### Stated goal A
Answer these about the corporation's bylaws:
(i) How many memberships make a quorum at a membership vote?
(ii) How many days before a membership meeting is the membership list closed?
(iii) Which body must insure the deposits of the financial institutions holding the Corporation's funds?

### Page

================

Section 2: Notification
At least ten and not more than 50 days before the date of any semi-annual or special meeting of the members, written notice thereof will be delivered to each member under procedures prescribed by the Board of Directors. If the business to be transacted at any such meeting includes action on amendment of Articles of Incorporation, amendment of the By-laws, or plan or merger or consolidation or liquidation, such notice shall be provided not less than 14 or more than 50 days prior to the meeting. The notice shall in the case of a special meeting, specify the business to be transacted; and, in the case of By-laws, shall include a copy of the proposed change.
Section 3: Quorum
At any membership vote, nineteen memberships shall constitute a quorum.
Section 4: Membership List
Five days prior to any membership meeting or announcement of a vote, the membership list of the corporation shall be closed, and the list of members eligible to vote shall be made up.
Section 5: Order of Business
So far as it applies, the following order of business shall be observed at all membership meetings;
(a) Roll call of Officers and Directors
(b) Reading, correction, and approval of minutes of previous meeting.
(c) Reports of Officers
(d) Reports of Committees
(e) Election of Officers and Directors
(f) Old Business
(g) New Business
Unless otherwise provided, Robert’s Rules of Order shall be followed.
Section 6: Special Meetings
A special meeting of the members may be called by the President and shall be called on the written request of not fewer than twenty-five members or by affirmative majority of the Board of Directors. At the discretion of the Board, the meeting may be virtual utilizing online video and/or audio meeting services.
Section 1: Obligation Limit
The Corporation is not authorized to contract for any obligation in excess of its unobligated assets.
Section 2: Property
Tangible property of the Corporation other than real property may be transferred or pledged as security only after eight of the Directors shall have approved such transfer; and in the case of real property, after a majority of the members at a meeting specially called for said purpose have approved such transfer or pledge.
Section 3: Financial Institutions
The funds of the Corporation shall be deposited only in financial institutions, the deposits of which are insured by the Federal Deposit Insurance Corporation.
Section 4: Depositing of Funds
All funds of the Corporation shall be deposited in such qualified depository as the Board of Directors may, from time to time, by written resolution designate, and shall be so deposited within a reasonable time after their receipt.
Section 5: Disbursement of Funds
All disbursements of funds of the Corporation and payment of obligations shall be authorized by the Treasurer; provided, however, that the Board of Directors may, by resolution, provide for the establishment and replenishment of a petty cash fund. Alternatively, funds may be disbursed electronically, or by other commonly accepted means, by the Treasurer or another individual authorized by the Board of Directors.
Section 6: Financial Investments
Other than as directed in Section 3 of Article X, the funds of the Corporation may be invested only in obligations of the United States Government. Funds of the Corporation may not be loaned to, or invested with, an Officer, Director, or member of the Corporation or to/with any other person or agency.

================

### Data to use
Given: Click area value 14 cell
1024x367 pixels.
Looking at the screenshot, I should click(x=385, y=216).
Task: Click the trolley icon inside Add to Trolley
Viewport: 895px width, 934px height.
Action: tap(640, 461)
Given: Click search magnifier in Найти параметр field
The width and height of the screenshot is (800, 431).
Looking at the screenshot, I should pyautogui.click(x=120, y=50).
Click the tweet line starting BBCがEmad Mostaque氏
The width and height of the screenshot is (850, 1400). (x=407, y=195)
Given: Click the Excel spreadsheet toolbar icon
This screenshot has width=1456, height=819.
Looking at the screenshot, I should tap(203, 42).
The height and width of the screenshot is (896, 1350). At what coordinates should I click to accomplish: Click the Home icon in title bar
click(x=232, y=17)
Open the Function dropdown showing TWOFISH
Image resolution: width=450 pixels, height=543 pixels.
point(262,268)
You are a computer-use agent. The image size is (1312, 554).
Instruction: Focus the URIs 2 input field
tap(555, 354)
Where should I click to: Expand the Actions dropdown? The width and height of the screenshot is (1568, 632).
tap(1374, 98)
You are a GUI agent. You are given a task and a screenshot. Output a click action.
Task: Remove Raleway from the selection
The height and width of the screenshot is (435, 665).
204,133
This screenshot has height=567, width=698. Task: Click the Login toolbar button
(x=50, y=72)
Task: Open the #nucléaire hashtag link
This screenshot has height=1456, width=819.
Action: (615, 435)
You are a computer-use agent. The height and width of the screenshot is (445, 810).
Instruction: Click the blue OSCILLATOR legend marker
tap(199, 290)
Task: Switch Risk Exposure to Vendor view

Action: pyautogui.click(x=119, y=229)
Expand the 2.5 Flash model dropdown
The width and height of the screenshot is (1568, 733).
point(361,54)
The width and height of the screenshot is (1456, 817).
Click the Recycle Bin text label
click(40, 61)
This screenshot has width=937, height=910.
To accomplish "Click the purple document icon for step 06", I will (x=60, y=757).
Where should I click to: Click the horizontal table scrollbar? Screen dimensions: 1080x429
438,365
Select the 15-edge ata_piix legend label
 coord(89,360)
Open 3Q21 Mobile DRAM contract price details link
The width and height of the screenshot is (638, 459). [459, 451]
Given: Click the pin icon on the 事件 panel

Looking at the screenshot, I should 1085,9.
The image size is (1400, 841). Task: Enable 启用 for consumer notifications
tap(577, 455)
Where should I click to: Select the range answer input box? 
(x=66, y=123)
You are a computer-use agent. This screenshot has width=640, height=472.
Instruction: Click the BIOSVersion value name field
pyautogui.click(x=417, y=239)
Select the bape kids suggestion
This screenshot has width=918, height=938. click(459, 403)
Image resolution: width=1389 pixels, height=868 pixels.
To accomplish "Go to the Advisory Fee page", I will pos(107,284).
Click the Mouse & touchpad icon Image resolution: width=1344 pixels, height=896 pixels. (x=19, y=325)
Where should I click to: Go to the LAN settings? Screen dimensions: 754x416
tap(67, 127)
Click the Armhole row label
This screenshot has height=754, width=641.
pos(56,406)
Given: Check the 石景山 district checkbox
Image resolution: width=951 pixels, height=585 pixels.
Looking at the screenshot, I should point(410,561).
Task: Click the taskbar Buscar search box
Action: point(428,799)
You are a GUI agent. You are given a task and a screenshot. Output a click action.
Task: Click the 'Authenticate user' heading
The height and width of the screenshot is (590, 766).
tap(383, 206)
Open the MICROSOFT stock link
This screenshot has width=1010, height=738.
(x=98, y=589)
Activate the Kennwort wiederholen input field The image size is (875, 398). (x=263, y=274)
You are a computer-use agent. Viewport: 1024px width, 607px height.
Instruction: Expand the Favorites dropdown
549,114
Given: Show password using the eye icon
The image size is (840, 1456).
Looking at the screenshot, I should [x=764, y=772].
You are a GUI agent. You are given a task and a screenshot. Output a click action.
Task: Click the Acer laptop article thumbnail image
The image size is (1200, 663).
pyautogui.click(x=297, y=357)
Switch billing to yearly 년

================

### Stated goal B
In the listing, rename "Armhole" to "Cuff" in everything from the line containing "Open 3Q21 Mobile" down to the line containing "Action: point(428,799)". Return only those lines, with nothing else changed.

### Written response A
(i) Nineteen
(ii) Five
(iii) The Federal Deposit Insurance Corporation

### Written response B
Open 3Q21 Mobile DRAM contract price details link
The width and height of the screenshot is (638, 459). [459, 451]
Given: Click the pin icon on the 事件 panel

Looking at the screenshot, I should 1085,9.
The image size is (1400, 841). Task: Enable 启用 for consumer notifications
tap(577, 455)
Where should I click to: Select the range answer input box? 
(x=66, y=123)
You are a computer-use agent. This screenshot has width=640, height=472.
Instruction: Click the BIOSVersion value name field
pyautogui.click(x=417, y=239)
Select the bape kids suggestion
This screenshot has width=918, height=938. click(459, 403)
Image resolution: width=1389 pixels, height=868 pixels.
To accomplish "Go to the Advisory Fee page", I will pos(107,284).
Click the Mouse & touchpad icon Image resolution: width=1344 pixels, height=896 pixels. (x=19, y=325)
Where should I click to: Go to the LAN settings? Screen dimensions: 754x416
tap(67, 127)
Click the Cuff row label
This screenshot has height=754, width=641.
pos(56,406)
Given: Check the 石景山 district checkbox
Image resolution: width=951 pixels, height=585 pixels.
Looking at the screenshot, I should point(410,561).
Task: Click the taskbar Buscar search box
Action: point(428,799)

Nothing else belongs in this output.